Our much-loved family pet died last night.
She had seen 14 summers, a pretty good innings for a dog, but of course, the longer she lived, the more the attachment grew, so she will be missed.
She was a birthday present for our youngest daughter, then aged eight, who chose her from a litter of pups in a pet shop because she was the ugliest.
My daughter’s eight-year old reasoning went something like this – “She’s so ugly – no one will buy her, so I will rescue her from being abandoned”.
My daughter called her the first name that popped into her head – Janet.
Raised eyebrows at the name choice cut no ice. Her dog – her naming rights.

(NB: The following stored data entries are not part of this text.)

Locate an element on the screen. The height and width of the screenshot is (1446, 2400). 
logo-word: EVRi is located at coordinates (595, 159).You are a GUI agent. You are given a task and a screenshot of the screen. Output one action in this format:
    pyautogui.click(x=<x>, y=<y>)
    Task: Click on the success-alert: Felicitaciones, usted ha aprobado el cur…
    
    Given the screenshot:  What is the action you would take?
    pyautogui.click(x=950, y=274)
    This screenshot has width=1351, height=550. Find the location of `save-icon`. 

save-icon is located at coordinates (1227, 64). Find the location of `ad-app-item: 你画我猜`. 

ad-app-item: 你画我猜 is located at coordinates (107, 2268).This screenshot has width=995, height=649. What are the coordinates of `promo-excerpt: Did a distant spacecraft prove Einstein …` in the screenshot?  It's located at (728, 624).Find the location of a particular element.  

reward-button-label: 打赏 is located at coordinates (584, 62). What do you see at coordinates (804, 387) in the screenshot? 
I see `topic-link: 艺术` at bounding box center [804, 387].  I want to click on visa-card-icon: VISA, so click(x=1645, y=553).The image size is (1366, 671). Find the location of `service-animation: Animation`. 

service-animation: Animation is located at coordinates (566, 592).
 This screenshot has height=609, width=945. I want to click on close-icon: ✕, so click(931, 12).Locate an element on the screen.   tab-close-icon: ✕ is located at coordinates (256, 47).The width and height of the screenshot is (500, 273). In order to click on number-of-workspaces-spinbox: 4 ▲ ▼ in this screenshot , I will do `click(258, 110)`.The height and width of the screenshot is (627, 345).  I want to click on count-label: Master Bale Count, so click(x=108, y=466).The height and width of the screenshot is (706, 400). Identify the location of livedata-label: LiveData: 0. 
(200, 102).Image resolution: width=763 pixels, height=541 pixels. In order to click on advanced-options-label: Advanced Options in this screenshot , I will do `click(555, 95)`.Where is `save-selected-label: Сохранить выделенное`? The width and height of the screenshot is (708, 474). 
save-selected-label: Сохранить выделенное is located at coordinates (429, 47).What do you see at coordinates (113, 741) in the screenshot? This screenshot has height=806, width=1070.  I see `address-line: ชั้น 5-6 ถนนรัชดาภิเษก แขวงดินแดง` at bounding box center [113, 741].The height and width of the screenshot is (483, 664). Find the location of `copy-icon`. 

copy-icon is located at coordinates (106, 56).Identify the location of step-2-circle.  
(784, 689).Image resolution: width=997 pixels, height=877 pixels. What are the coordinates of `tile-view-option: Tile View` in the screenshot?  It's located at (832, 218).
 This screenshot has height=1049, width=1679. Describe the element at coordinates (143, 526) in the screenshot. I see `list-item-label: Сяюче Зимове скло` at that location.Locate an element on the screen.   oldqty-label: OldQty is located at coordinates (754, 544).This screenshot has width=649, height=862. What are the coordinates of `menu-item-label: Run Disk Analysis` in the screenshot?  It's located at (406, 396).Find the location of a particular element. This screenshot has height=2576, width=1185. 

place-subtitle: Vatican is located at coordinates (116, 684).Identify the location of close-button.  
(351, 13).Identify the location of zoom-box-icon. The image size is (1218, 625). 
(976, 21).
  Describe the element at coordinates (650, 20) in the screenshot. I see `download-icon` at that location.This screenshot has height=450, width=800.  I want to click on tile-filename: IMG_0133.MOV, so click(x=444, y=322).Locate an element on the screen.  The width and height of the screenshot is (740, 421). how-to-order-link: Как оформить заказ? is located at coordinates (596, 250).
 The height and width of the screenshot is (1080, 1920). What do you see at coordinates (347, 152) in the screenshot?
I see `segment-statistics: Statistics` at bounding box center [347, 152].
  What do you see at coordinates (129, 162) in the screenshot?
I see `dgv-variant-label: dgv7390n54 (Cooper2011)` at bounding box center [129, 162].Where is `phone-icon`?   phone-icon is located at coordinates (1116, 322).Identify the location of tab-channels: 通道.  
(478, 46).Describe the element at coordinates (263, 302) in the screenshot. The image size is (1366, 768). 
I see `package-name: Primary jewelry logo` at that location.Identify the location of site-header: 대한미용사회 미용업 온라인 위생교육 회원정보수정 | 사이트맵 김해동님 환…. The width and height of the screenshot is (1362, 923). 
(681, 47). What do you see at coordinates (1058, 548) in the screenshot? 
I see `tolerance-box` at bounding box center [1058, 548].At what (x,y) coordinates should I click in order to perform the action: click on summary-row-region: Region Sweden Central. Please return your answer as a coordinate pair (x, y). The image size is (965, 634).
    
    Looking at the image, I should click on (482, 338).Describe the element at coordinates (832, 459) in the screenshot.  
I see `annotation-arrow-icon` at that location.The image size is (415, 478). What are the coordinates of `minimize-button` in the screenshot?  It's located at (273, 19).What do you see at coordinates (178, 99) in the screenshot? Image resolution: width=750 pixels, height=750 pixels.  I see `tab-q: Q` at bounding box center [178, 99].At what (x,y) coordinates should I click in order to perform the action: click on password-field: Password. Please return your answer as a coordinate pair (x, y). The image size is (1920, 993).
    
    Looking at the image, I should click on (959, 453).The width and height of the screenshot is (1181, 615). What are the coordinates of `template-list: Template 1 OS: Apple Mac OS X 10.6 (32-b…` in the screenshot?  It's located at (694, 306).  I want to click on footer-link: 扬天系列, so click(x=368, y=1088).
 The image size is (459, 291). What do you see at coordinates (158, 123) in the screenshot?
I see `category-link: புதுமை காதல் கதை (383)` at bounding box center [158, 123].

Janet was remarkably ugly and eternally confused, but she loved everyone, with the possible exception of our recently acquired adolescent Heeler who tried, always unsuccessfully, to play with her.
The Heeler was three times her size, and a fraction of her age, so it didn’t work.
Janet became part of the daily routines, running into the backyard barking to chase away any threats when my bride hung out the washing, and racing into the shed to clear out all the bad genies before I commenced my daily wood-splitting in winter.
She would disappear into her doghouse in the laundry as soon as the sun went down, and her reappearance next morning would never happen until the sun was high enough to warm her up.
On bleak days she hibernated. She did feel the cold.
She never really understood the weather. She’d stand outside in the rain, getting wet and looking pathetic, despite a plethora of warm sheltered places available outside. Usually, someone would take pity on her and let her into her refuge in the laundry.
She loved walks, but never understood the leash, and when younger and sillier, would almost choke herself. Many attempts to teach her her to heel were unsuccessful, whereas the Heeler learned in a few trials.
She was a gift, and a as it turned out, my daughter made a wise choice 14 years ago.